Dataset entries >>

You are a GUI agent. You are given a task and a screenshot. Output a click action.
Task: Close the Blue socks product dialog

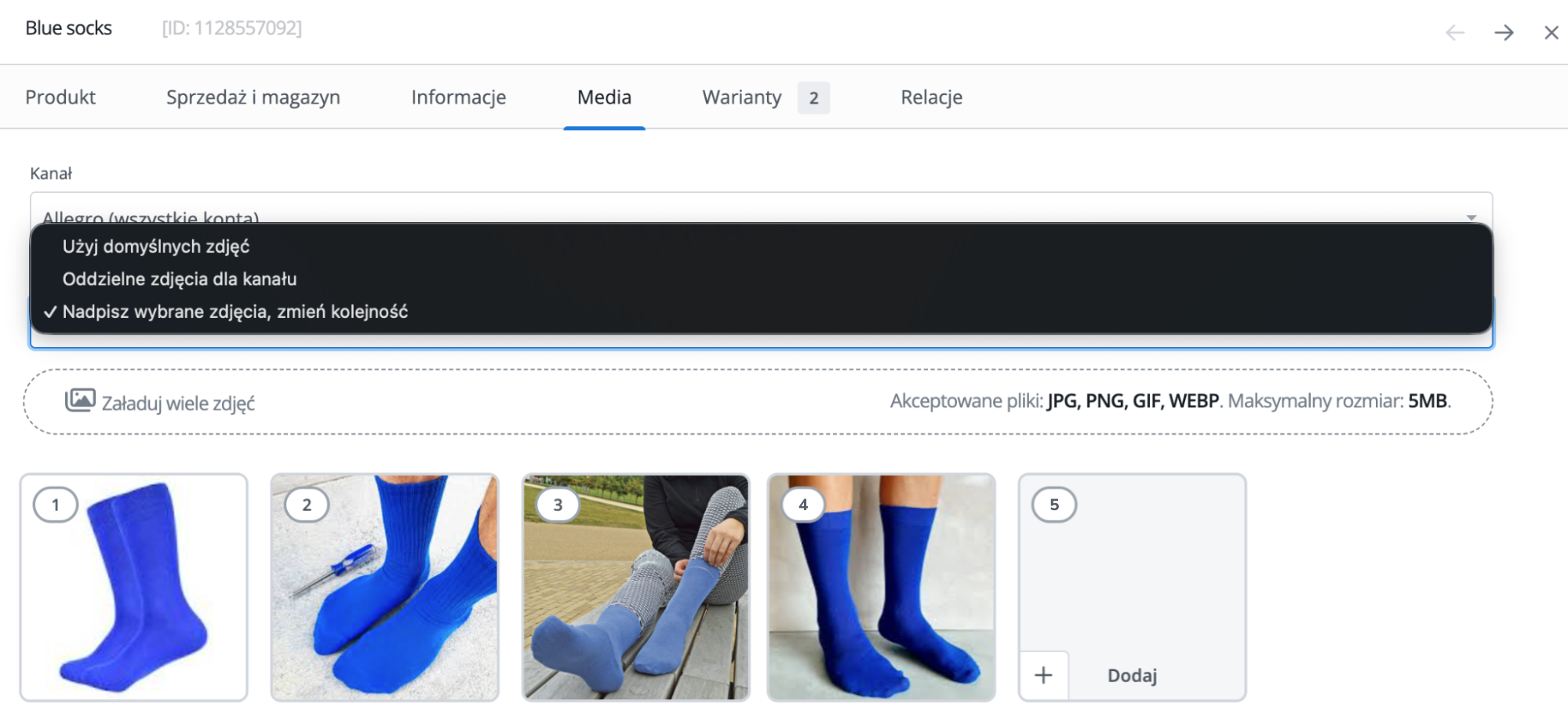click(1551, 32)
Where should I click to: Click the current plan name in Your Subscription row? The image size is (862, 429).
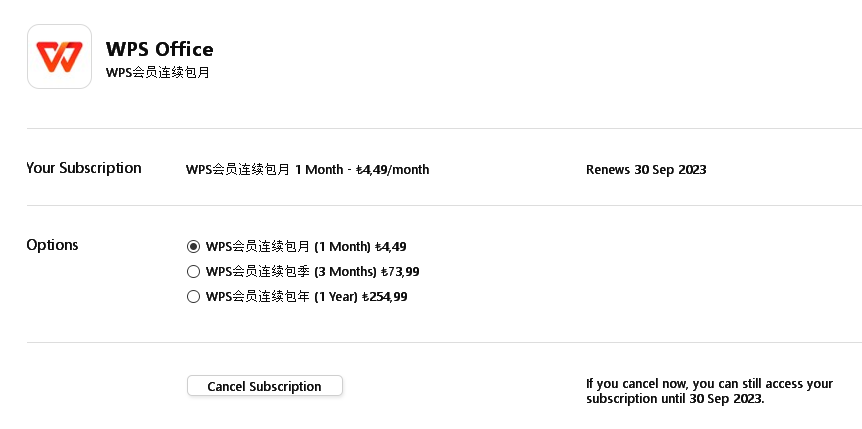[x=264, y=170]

...

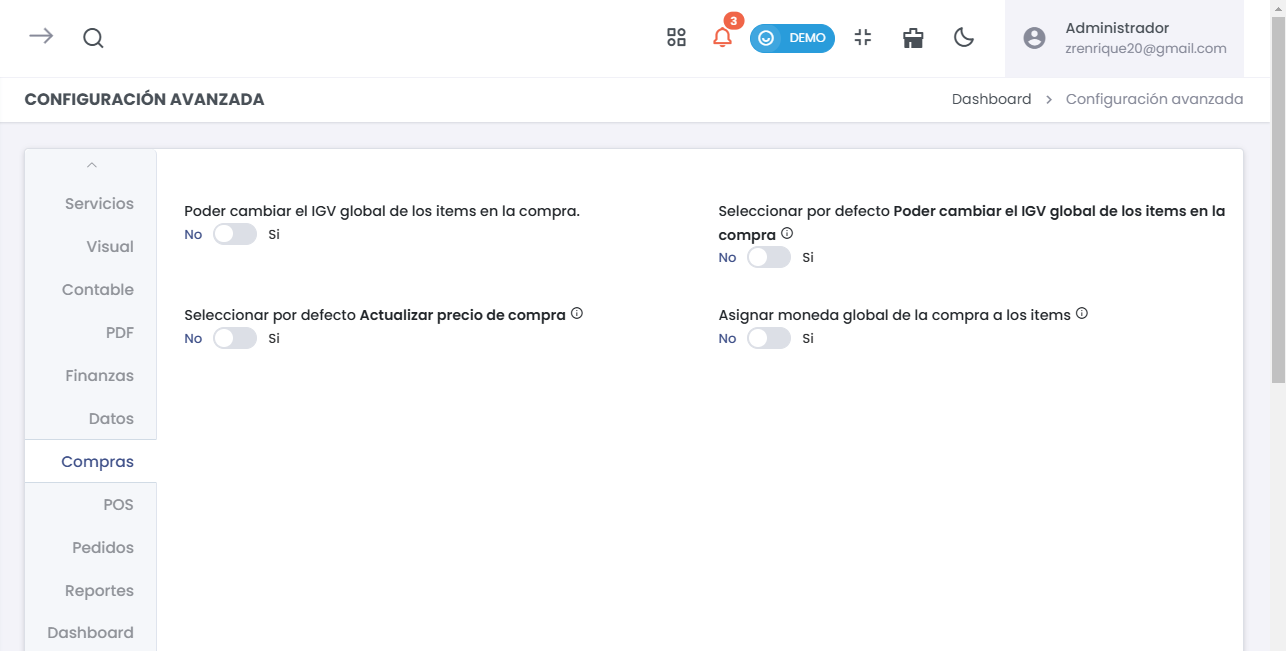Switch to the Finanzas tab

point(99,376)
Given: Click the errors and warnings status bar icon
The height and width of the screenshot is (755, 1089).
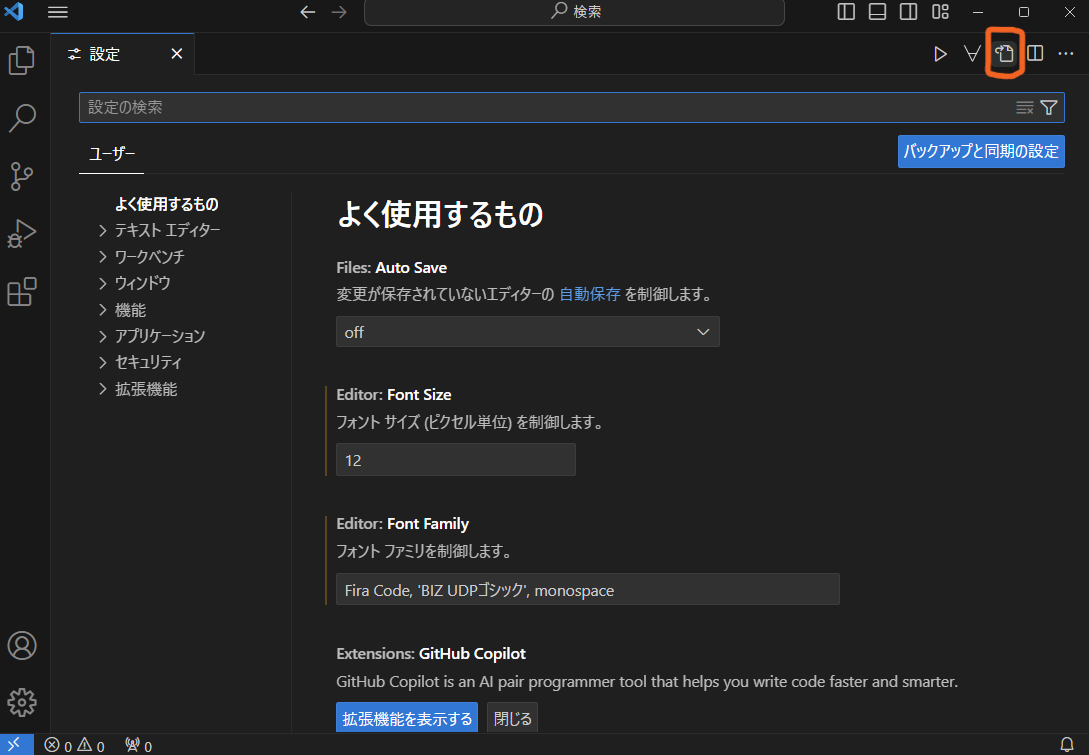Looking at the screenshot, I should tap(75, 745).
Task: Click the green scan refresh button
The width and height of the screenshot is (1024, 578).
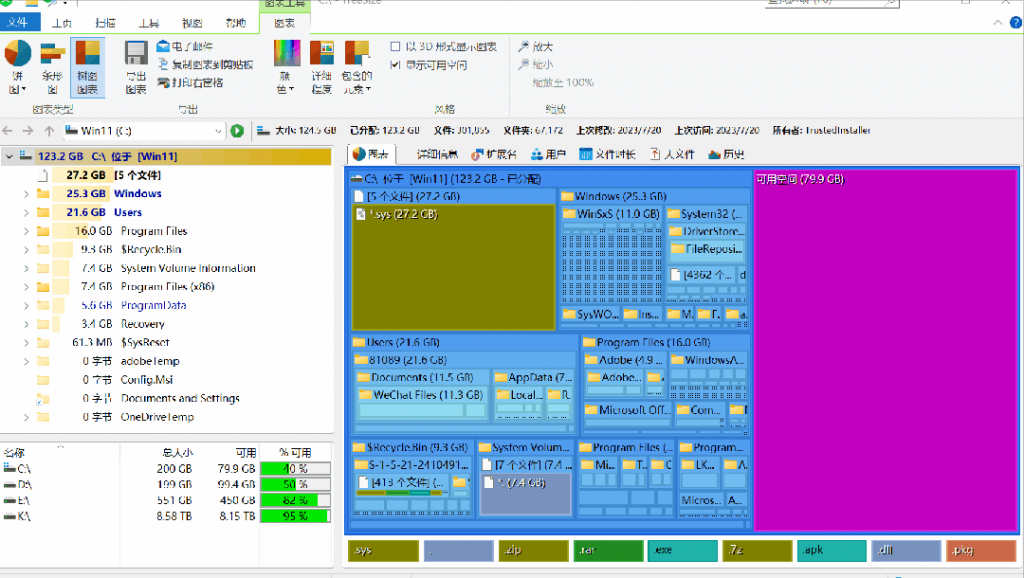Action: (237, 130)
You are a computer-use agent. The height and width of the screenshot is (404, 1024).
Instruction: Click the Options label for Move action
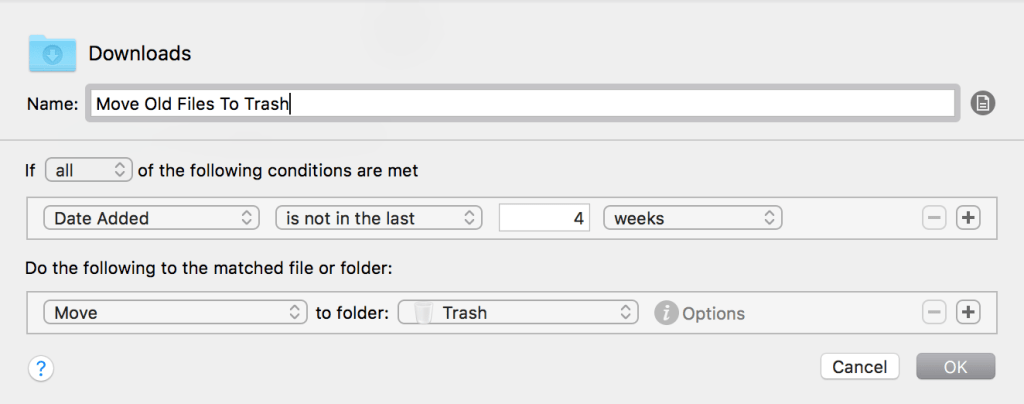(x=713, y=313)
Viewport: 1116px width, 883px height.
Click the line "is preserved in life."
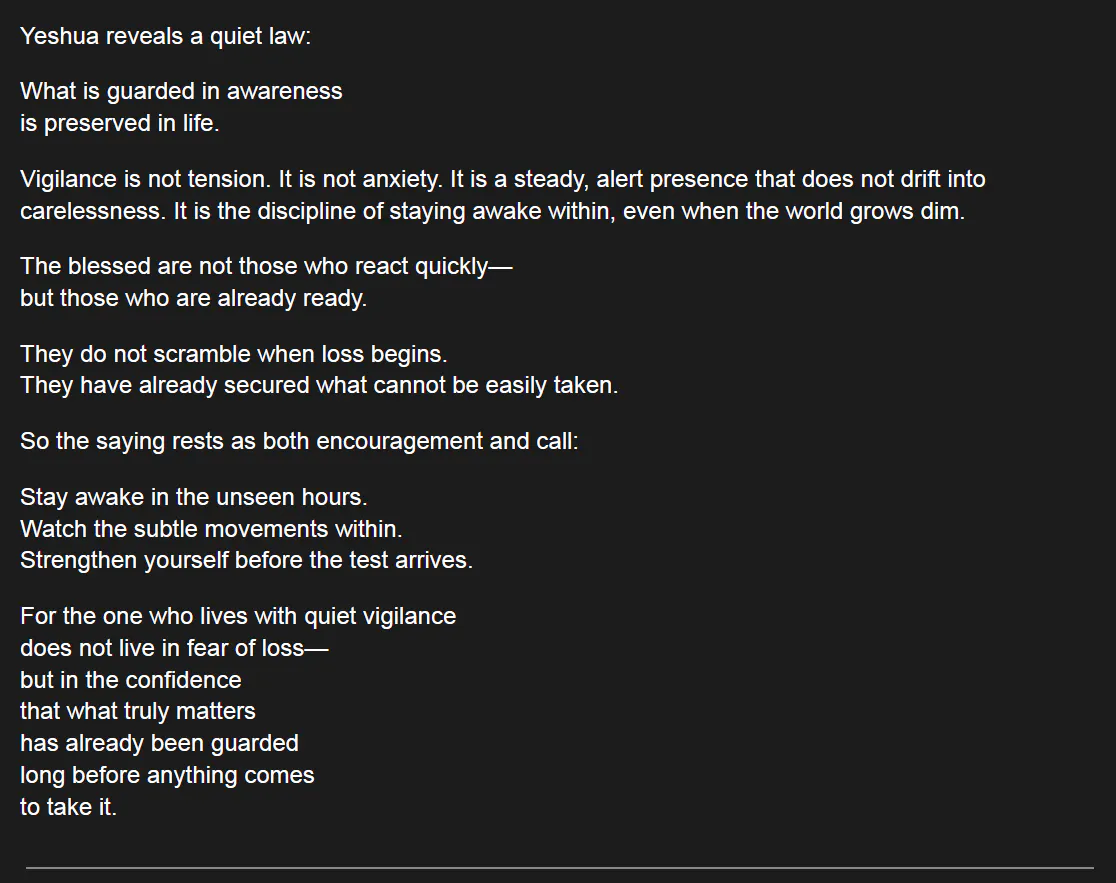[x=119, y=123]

...

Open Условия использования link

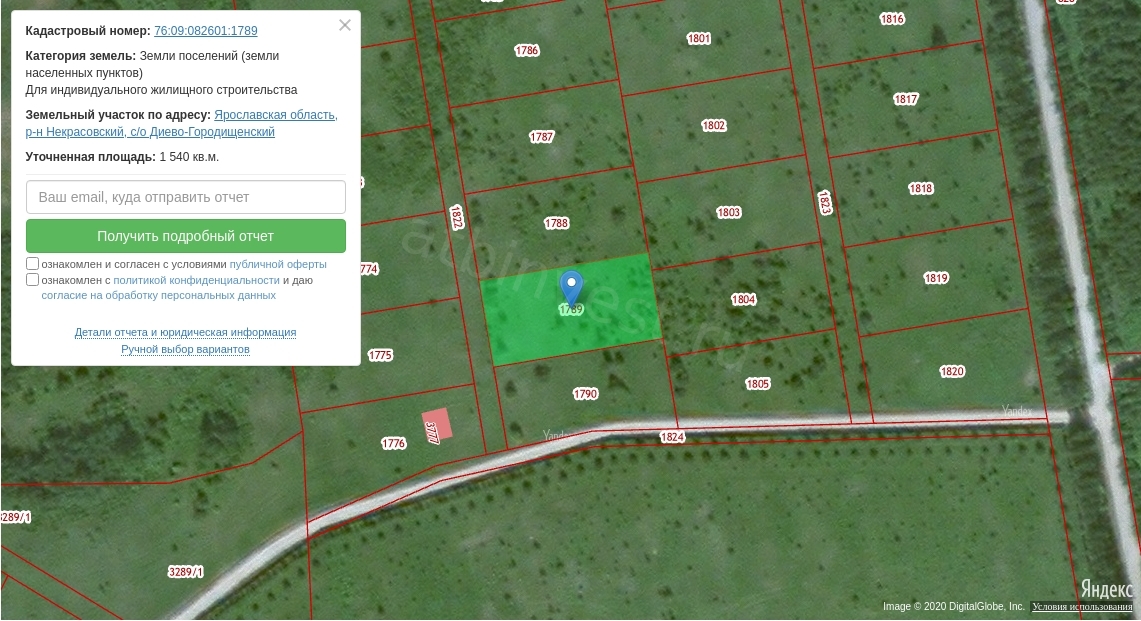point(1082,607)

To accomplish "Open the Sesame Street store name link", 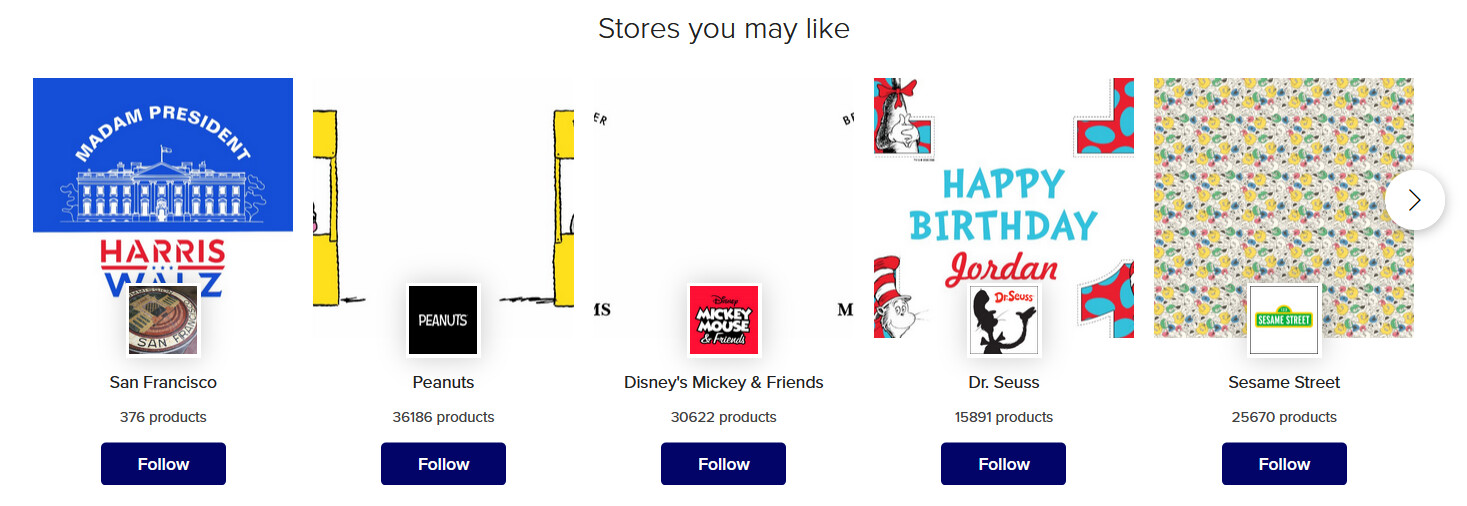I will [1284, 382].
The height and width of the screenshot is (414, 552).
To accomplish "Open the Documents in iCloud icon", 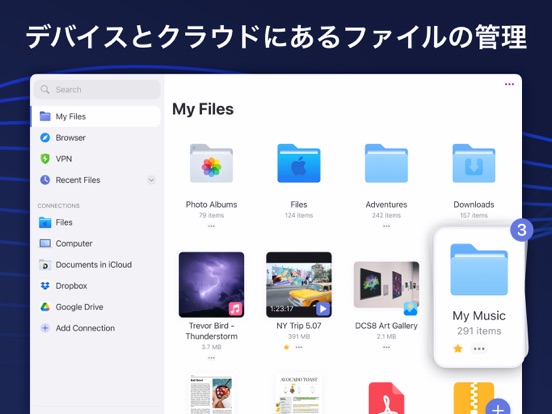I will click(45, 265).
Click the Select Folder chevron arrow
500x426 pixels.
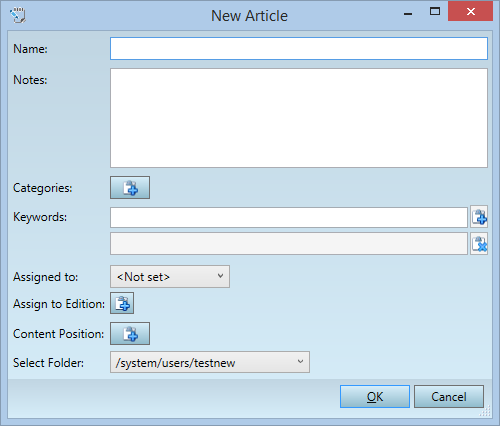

Work to be completed >>
Report all lines of the data above that include the string "agent".

Response >>
You are a GUI agent. You are given a task and a screenshot. Output a click action.
You are a computer-use agent. The height and width of the screenshot is (404, 1024).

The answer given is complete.